◆ Short problem
Format the material below as a numbered list, from the line with "You are a GUI" up to and including the line with "Screen dimensions: 804x646", leaving out any blank lines.

═══

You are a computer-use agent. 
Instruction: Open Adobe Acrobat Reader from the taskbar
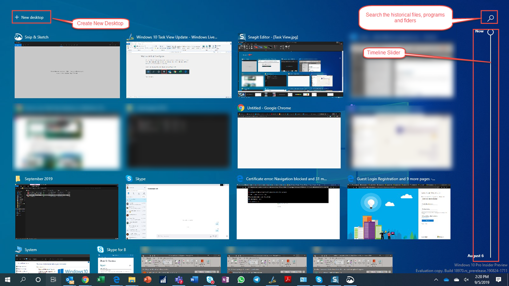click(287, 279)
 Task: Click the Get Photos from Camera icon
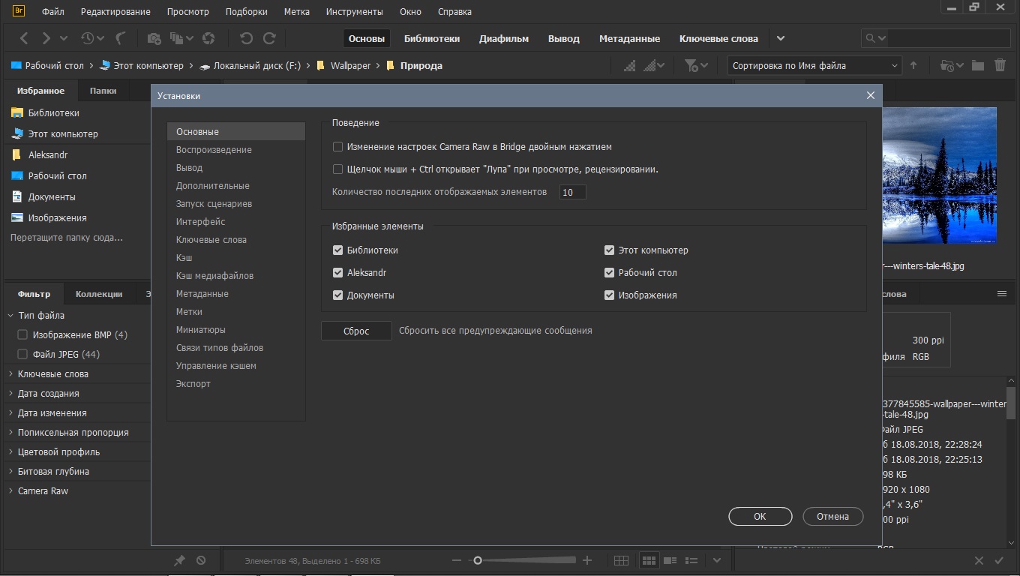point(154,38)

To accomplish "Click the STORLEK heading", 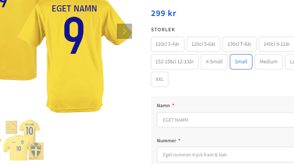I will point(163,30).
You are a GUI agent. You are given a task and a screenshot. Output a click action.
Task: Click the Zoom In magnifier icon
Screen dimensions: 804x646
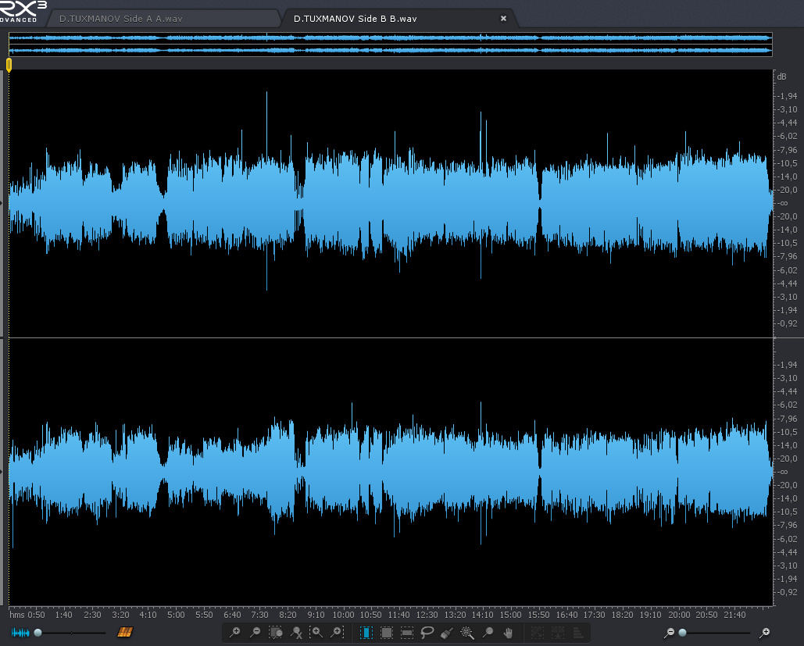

═══

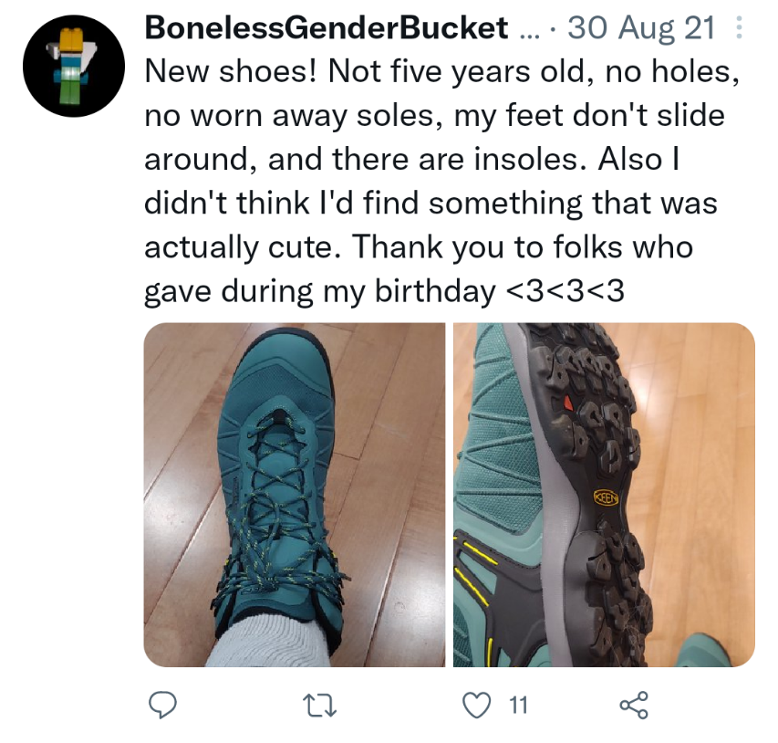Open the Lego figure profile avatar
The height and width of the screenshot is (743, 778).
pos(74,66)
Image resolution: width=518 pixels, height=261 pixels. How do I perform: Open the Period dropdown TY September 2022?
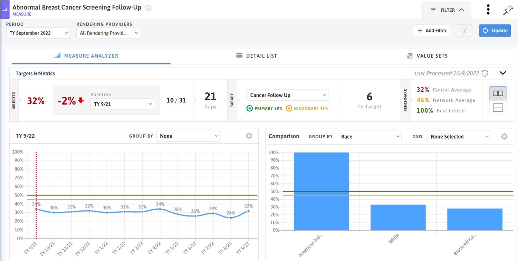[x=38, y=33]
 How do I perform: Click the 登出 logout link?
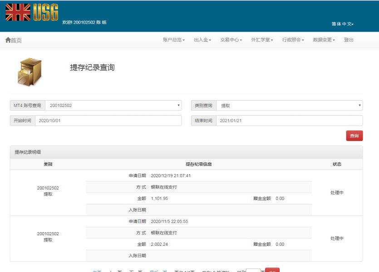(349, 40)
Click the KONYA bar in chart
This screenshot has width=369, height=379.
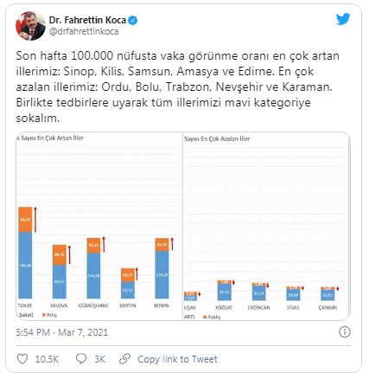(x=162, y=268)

═══

◆ Task answer
1. You are a GUI agent. You are given a task and a screenshot. Output a click action.
2. Task: Click the Zoom In magnifier icon
3. Screen dimensions: 804x646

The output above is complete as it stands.